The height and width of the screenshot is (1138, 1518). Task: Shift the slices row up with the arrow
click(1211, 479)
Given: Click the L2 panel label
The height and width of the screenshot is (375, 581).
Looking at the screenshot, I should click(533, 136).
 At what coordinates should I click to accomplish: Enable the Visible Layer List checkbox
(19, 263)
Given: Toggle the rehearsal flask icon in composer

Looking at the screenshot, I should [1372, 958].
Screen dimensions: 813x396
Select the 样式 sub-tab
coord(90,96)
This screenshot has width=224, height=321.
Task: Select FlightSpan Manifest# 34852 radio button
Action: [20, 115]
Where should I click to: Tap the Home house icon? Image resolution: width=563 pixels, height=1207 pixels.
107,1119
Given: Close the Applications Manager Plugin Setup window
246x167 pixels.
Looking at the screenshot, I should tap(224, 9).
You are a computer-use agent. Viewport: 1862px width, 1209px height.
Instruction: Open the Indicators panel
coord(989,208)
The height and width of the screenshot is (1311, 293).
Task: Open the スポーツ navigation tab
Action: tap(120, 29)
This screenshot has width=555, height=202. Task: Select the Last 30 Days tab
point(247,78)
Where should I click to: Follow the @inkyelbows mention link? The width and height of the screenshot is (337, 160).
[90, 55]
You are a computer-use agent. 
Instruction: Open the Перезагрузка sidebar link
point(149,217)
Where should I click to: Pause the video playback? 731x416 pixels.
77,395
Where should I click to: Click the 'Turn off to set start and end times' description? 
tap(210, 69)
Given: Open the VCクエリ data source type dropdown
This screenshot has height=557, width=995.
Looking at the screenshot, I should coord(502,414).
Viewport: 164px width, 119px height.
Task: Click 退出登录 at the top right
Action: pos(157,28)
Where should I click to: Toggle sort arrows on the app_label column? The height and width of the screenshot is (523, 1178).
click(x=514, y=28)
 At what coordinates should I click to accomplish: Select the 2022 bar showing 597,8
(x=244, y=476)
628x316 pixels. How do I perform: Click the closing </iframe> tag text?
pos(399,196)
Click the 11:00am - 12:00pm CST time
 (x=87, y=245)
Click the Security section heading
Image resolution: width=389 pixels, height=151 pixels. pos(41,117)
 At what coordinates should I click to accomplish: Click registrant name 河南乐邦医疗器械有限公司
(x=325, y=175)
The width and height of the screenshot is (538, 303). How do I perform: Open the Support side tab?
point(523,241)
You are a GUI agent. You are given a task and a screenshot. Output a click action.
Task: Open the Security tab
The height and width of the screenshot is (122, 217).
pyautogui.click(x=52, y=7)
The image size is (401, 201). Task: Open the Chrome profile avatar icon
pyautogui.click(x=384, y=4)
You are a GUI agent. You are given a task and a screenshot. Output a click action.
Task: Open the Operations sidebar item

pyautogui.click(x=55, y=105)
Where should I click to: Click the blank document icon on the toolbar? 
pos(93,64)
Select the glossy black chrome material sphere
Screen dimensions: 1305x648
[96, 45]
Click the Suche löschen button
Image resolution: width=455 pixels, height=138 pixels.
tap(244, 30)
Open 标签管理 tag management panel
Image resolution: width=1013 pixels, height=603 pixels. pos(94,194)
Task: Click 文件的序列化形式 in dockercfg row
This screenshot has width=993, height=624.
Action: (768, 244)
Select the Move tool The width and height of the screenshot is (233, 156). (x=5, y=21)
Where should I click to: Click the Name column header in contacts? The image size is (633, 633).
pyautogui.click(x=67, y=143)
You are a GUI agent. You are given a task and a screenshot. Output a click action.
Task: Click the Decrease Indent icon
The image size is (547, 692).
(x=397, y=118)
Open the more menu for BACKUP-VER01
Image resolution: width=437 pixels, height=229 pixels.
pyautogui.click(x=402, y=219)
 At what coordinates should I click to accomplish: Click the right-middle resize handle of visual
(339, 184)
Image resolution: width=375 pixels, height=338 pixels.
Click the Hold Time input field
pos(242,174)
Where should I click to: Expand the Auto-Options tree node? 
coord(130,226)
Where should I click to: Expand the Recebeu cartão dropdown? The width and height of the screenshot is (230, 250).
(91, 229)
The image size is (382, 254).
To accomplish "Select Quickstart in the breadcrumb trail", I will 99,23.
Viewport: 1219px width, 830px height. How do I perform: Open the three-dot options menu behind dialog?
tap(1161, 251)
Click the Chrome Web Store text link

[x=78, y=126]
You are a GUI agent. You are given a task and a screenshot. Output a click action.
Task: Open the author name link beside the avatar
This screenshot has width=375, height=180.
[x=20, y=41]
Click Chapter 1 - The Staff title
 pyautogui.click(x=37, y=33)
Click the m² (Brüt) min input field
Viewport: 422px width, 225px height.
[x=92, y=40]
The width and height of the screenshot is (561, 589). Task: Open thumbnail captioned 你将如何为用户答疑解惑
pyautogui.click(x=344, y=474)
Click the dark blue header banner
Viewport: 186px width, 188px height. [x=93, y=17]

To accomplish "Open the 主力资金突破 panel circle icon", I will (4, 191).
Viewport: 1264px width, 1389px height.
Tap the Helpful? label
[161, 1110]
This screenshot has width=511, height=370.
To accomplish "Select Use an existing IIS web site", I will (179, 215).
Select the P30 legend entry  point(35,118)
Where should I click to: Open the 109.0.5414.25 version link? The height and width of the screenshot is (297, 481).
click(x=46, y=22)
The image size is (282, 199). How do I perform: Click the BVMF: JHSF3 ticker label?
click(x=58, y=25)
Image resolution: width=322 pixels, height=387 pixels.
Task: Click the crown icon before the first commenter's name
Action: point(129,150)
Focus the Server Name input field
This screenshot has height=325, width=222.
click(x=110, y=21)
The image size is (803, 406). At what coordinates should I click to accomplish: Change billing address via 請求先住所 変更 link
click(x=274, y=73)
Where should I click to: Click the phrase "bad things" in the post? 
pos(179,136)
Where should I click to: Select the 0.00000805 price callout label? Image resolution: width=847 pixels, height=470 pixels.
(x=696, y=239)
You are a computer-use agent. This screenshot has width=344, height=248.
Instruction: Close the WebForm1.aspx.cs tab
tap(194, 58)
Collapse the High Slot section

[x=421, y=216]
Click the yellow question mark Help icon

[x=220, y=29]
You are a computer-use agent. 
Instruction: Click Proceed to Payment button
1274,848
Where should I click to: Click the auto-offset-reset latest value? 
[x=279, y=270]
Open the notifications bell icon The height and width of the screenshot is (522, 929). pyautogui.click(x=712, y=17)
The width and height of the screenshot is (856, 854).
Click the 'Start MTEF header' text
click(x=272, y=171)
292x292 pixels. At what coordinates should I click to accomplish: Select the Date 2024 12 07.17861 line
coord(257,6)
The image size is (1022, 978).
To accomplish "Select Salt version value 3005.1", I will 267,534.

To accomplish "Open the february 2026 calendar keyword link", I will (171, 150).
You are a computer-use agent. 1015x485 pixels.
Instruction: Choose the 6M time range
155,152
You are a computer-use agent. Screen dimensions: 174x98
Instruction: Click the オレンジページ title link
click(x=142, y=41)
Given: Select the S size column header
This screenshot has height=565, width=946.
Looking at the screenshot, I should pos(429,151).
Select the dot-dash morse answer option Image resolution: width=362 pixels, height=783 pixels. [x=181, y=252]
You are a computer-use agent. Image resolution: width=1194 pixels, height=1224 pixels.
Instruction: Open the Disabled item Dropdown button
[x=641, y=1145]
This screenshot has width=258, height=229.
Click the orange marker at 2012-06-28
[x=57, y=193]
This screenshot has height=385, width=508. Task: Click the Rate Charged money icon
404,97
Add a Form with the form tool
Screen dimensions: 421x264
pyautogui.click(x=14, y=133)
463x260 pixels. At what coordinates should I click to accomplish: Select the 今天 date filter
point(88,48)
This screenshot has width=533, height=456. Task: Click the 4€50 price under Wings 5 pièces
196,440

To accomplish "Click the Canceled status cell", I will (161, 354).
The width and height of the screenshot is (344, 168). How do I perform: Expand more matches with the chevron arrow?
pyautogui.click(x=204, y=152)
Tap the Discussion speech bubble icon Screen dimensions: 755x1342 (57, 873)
★ ★ ★ ★ ★
Task brief
Please restate word for word the lines of the material above, beginning with the one that holds "The width and height of the screenshot is (344, 168)." and ending with the last.

Output for this exercise
The width and height of the screenshot is (344, 168). How do I perform: Expand more matches with the chevron arrow?
pyautogui.click(x=204, y=152)
Tap the Discussion speech bubble icon Screen dimensions: 755x1342 (57, 873)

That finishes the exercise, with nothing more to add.